こういうことは珍しいけれど、たまには起こるだろう。
仕方がない。浅葱は「残念だけど、楽しんできてよ」と、友達たちと別れたのだった。
それで、一人で帰ろうかと思ったのだけど、学校を出て駅まで歩いているうちに、ふと思った。
せっかく時間があるのだ。そのまま帰って、家でまったりしてもいいけれど、普段はできないことができる時間。なら、活用したほうがいい。
なにかしようか、どこかへ寄っていこうか。
思ったとき、すぐ浮かんだ場所があった。
ああ、あそこへ行ってみよう。
思いついて、浅葱はちょっと微笑んでしまった。
普段、学校帰りにはいけない。少し遠いのだ。家の門限に間に合わなくなってしまう。
だからお休みの日しか行けないところ。
一人で自由に見られるし、行くのもいいだろう。
よって、浅葱は駅に着いてから、普段帰るのとは逆側のホームへ行った。つまり、逆方向へ向かう電車に乗った。
そのときからすでに、楽しい気持ちでいっぱいだった。
浅葱にとって、好きな場所へ行くのだ。それはもう、楽しくなって当たり前の場所へ。
着いたのはちょっと大きめの駅だった。繫華街があって、栄えている。休日に友達とたまに遊びに来るところだ。
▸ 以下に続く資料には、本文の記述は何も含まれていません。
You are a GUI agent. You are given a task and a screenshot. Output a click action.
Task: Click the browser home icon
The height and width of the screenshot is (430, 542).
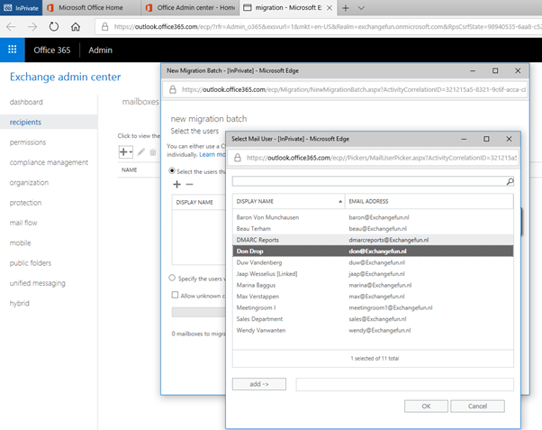[x=76, y=27]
楽しいお店がたくさんある。カラオケも、ゲーセンも、カフェや、流行りのタピオカのお店だって複数ある。
でも今日は一人で遊びに来たわけではない。目的地があるのだ。
浅葱は、さっさと歩いてそれらのお店を通過して、一軒のビルを目指した。そこはビルが丸々一軒、浅葱の好きなもので埋まっているお店。
そのお店が見えてきた。
浅葱はすでに、ふふっと微笑んでしまう。来るのは久しぶりだった。前に来たのは……夏休みの終わりごろだったかもしれない。
お店の前にはワゴンがいくつか出ていた。特売品や、見切り品が入っている。
こういうものにたまにいいものが混ざっていたりするのだ。
今日は掘り出し物があるかな。
思って、お店の前に着いた浅葱は、ワゴンの中を見はじめた。
アウトレットの色鉛筆のセット。
100枚単位で詰められた、ケント紙や画用紙。
そういうものが、綺麗に並んで入っている。
あ、この筆、安い。そういえば新しい製品が出たんだっけ。型落ち、ってやつかな。
前に先輩が使ってて、良さそうだったから買ってみようかなぁ。50%オフだし。いい機会かも。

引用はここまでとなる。